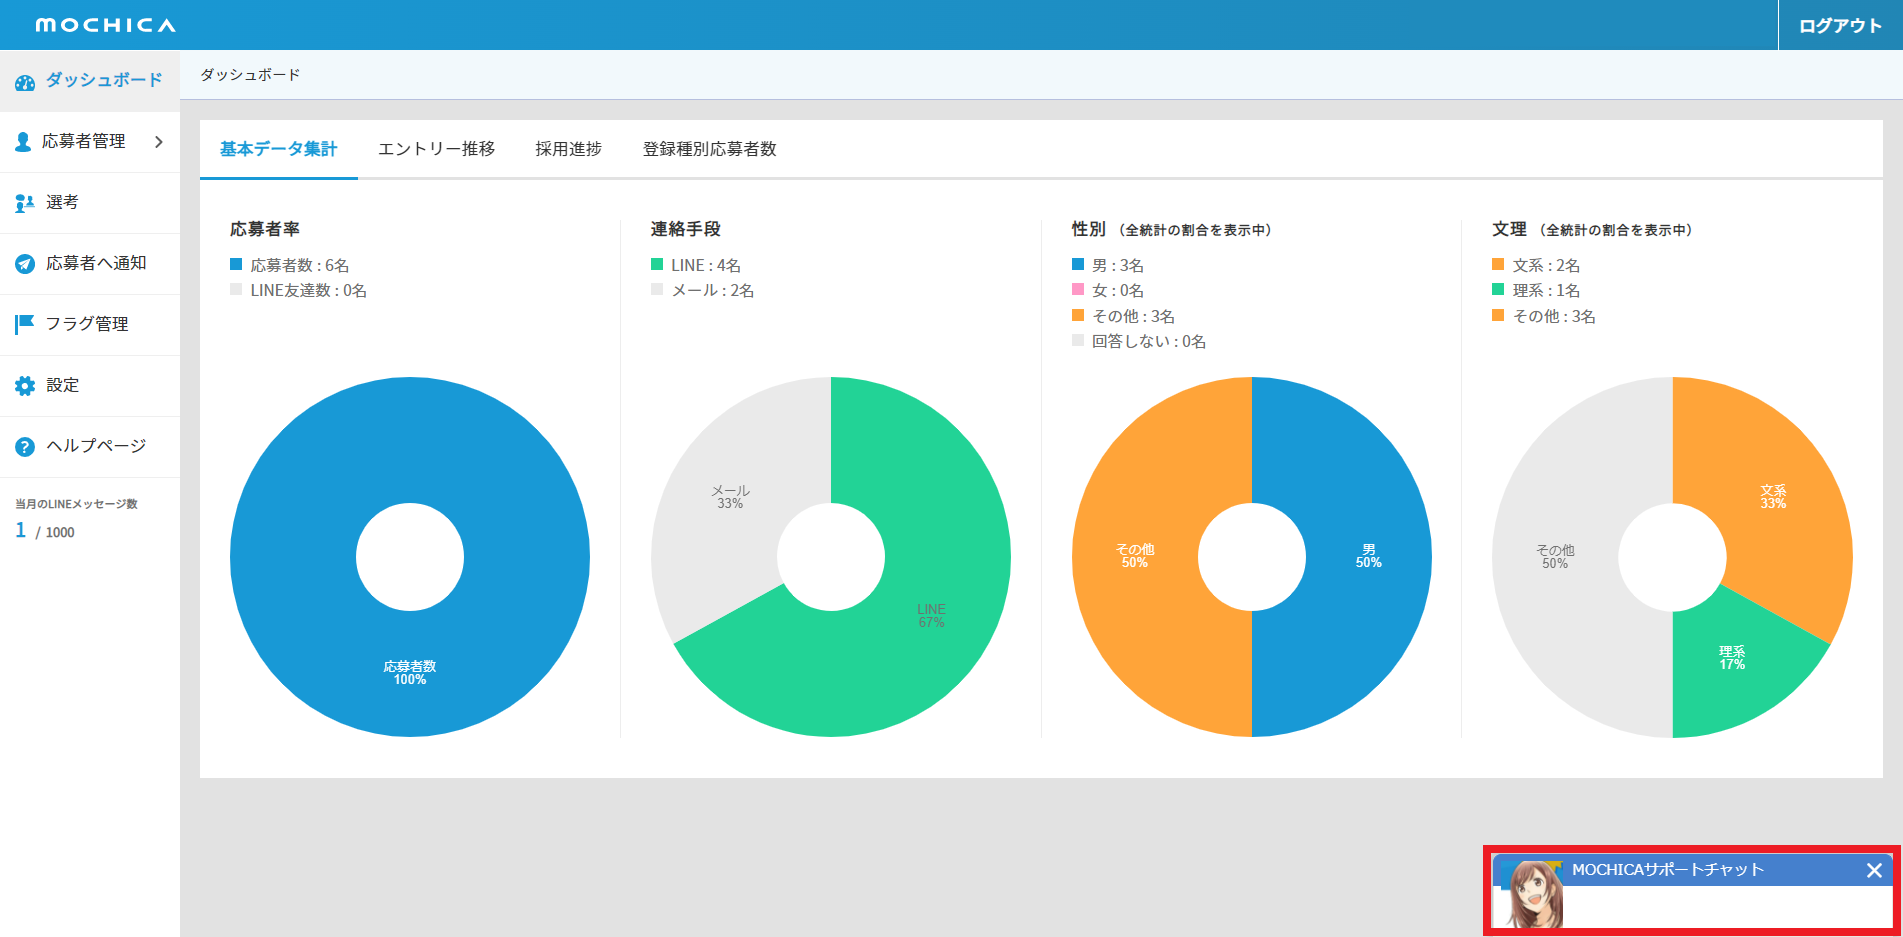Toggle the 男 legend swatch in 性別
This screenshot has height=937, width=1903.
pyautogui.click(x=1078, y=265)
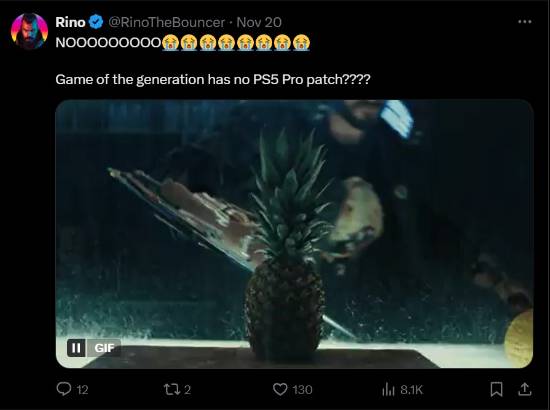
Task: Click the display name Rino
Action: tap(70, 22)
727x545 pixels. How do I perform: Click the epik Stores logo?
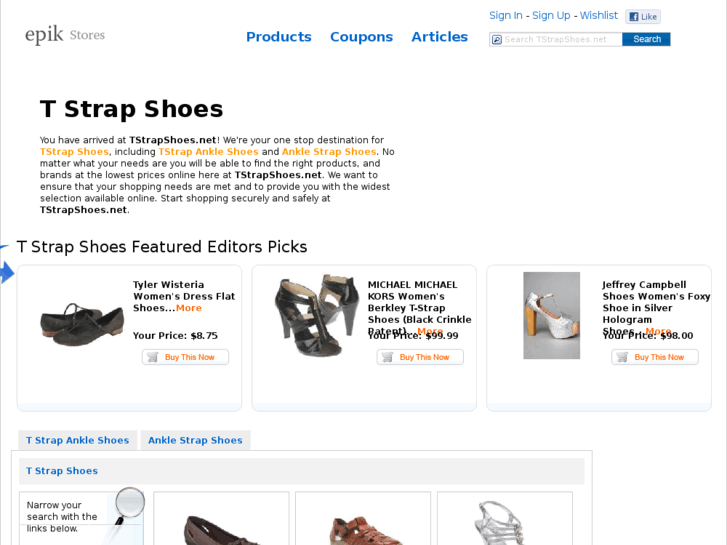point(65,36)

■ ■ ■

» **PROBLEM REQUIREMENTS**: Only the lines from the line with "727x545 pixels. How" to the end of the records should be repeated, exactly and without pictures.

» **OUTPUT OF THE TASK**:
727x545 pixels. How do I perform: Click the epik Stores logo?
point(65,36)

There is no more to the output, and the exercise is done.